The UK pharmaceutical industry, and in particular the generic medicines segment within it, has grown significantly in recent years. For example, the use of generic medicines doubled between 2005 and 2017 to reach 75% of total prescriptions while accounting for 28% of NHS spending on drugs valued at reimbursement prices. These developments have been, to a large extent, driven by the increased focus of regulators and policymakers in the UK on reducing overall healthcare costs. At the same time, there has been a high level of scrutiny of the pricing of medicines and associated business practices of the pharmaceutical industry, including the generic medicines segment.

In this context, the British Generic Manufacturers Association (BGMA) commissioned Oxera to undertake a study to assess whether the existing market and regulatory mechanisms in place for the supply of generic medicines in the UK within the primary care environment are delivering benefits for patients and the government, and whether they are appropriate in the current context.
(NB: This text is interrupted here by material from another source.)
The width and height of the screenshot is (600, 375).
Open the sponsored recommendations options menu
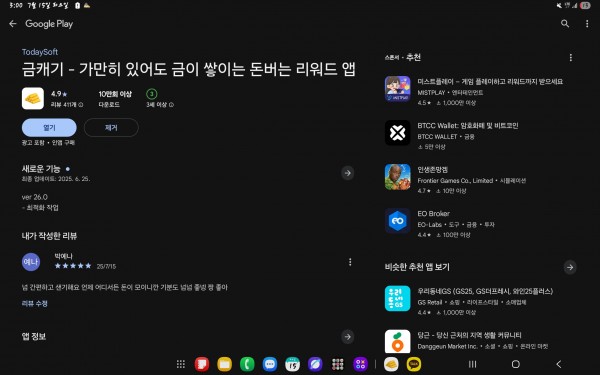[571, 57]
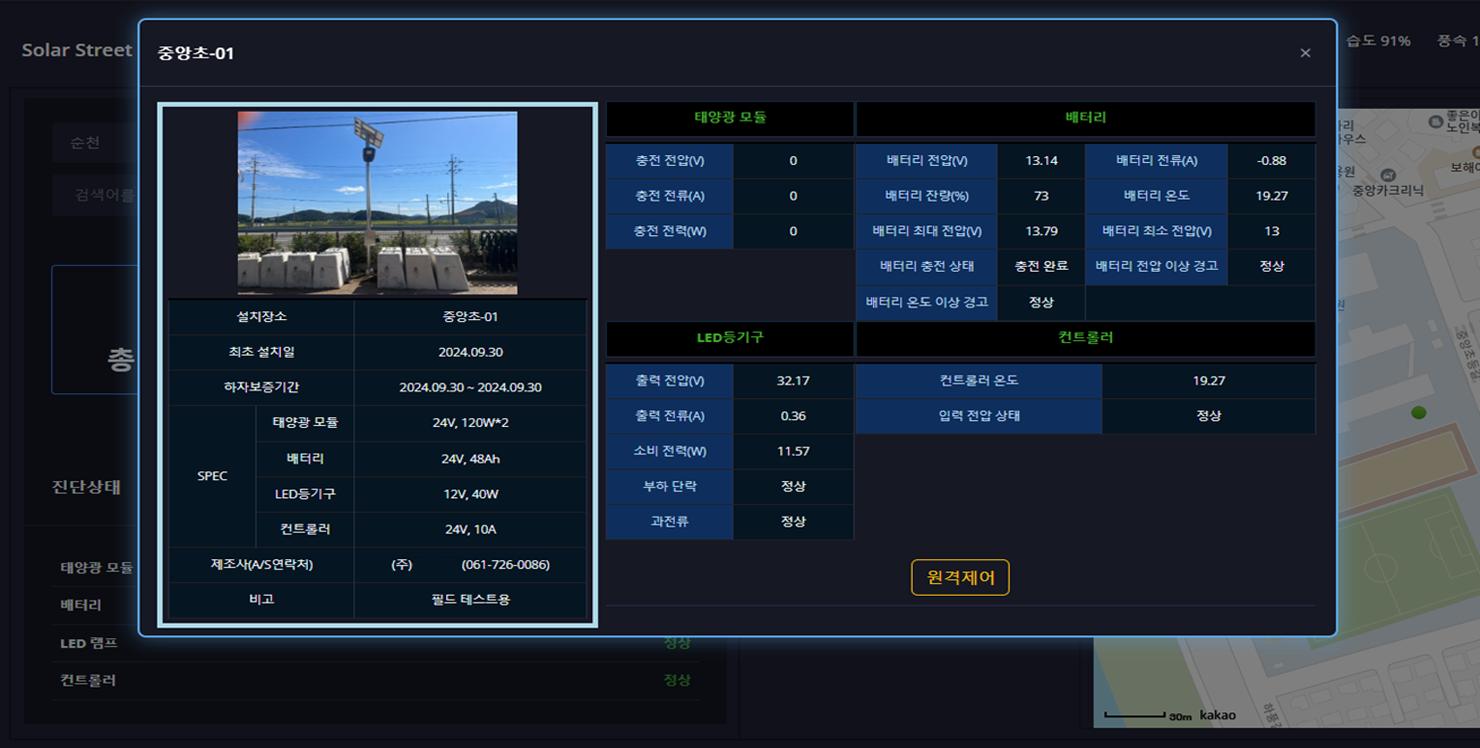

To address these questions, we conducted a range of qualitative and quantitative assessments. These included structured interviews with generic manufacturers, which provided the economic context within which manufacturers take strategic decisions such as those regarding entry, exit and pricing. This was complemented with an analysis of the actual selling prices charged by generic manufacturers to wholesalers, including comparisons with the branded product price before generic entry in the UK and with generic prices in selected other European countries. The study also looked at instances of price increases to investigate whether such increases are sustained or reversed over time. Overall, our assessment indicated that the existing market and regulatory mechanisms in the supply of generic medicines in the UK are working well in general, with generic medicines delivering significant benefits to patients and the NHS. The study also commented on the economic and regulatory principles, and other key considerations, relevant for any intervention in specific cases, should this be warranted.